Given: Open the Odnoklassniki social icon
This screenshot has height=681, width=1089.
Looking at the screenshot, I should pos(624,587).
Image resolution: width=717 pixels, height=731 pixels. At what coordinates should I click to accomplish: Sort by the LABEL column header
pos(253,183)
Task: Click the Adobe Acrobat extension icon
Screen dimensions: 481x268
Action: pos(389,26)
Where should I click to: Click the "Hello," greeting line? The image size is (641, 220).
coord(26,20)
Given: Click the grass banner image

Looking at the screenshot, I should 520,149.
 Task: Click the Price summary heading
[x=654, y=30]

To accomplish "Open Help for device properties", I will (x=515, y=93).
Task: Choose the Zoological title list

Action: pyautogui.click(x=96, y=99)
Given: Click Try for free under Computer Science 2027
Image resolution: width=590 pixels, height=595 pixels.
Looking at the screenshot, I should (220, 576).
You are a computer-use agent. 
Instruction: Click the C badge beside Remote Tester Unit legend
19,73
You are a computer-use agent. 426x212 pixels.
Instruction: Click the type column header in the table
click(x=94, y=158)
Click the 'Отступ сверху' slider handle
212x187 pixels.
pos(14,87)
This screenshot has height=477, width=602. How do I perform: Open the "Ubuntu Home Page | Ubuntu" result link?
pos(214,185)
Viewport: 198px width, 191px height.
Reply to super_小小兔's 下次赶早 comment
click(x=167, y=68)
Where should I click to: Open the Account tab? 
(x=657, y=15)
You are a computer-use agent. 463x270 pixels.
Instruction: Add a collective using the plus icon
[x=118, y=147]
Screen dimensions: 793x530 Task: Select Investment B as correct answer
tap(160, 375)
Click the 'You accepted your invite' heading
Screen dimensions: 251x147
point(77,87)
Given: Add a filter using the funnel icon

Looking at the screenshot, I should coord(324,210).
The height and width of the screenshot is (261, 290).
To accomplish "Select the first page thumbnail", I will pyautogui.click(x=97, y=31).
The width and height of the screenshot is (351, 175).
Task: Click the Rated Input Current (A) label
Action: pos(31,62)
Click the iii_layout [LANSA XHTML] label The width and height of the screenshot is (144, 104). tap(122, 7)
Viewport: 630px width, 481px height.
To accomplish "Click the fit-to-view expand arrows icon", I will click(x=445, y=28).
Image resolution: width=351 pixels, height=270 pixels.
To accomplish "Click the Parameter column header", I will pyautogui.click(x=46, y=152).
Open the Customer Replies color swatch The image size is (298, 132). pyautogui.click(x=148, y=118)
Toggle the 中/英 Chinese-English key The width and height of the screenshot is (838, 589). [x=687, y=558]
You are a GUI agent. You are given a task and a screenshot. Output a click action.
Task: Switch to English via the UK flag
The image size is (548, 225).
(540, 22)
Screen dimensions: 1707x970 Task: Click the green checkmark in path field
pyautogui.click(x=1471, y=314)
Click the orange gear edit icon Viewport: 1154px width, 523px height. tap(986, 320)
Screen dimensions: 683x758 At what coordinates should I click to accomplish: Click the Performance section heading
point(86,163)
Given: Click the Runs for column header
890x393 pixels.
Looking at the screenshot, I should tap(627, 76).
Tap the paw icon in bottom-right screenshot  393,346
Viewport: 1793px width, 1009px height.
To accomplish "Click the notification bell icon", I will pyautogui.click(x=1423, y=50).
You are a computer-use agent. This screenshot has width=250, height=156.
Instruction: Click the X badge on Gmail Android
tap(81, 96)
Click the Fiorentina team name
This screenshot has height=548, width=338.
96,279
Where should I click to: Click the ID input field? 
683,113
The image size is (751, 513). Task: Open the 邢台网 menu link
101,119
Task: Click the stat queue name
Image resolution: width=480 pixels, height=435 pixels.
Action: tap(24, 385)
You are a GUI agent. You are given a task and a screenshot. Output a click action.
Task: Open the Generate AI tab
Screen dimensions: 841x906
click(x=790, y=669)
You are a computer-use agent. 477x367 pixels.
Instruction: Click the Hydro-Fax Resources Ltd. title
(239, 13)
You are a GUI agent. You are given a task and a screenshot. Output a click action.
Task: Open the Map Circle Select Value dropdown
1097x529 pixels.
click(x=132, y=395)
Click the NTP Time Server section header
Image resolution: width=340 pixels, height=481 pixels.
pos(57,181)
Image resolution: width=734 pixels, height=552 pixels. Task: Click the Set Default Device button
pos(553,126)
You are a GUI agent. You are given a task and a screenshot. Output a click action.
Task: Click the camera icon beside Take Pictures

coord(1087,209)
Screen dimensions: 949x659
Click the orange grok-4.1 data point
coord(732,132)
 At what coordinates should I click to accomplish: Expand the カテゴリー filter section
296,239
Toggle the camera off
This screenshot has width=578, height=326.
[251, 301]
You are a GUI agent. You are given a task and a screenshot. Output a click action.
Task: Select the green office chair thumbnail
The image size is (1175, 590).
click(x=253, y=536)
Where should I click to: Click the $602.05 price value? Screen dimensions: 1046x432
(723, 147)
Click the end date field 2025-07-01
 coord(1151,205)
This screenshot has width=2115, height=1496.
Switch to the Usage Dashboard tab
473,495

□ □ □ □ □

PROBLEM STATEMENT: Which lines in the records above contain the word "dimensions"? Copy each of those lines in full.

SOLUTION TO THE PROBLEM:
Screen dimensions: 481x268
Screen dimensions: 793x530 Task: Select Investment B as correct answer
Screen dimensions: 251x147
Screen dimensions: 1707x970 Task: Click the green checkmark in path field
Screen dimensions: 683x758 At what coordinates should I click to accomplish: Click the Performance section heading
Screen dimensions: 841x906
Screen dimensions: 949x659
Where should I click to: Click the $602.05 price value? Screen dimensions: 1046x432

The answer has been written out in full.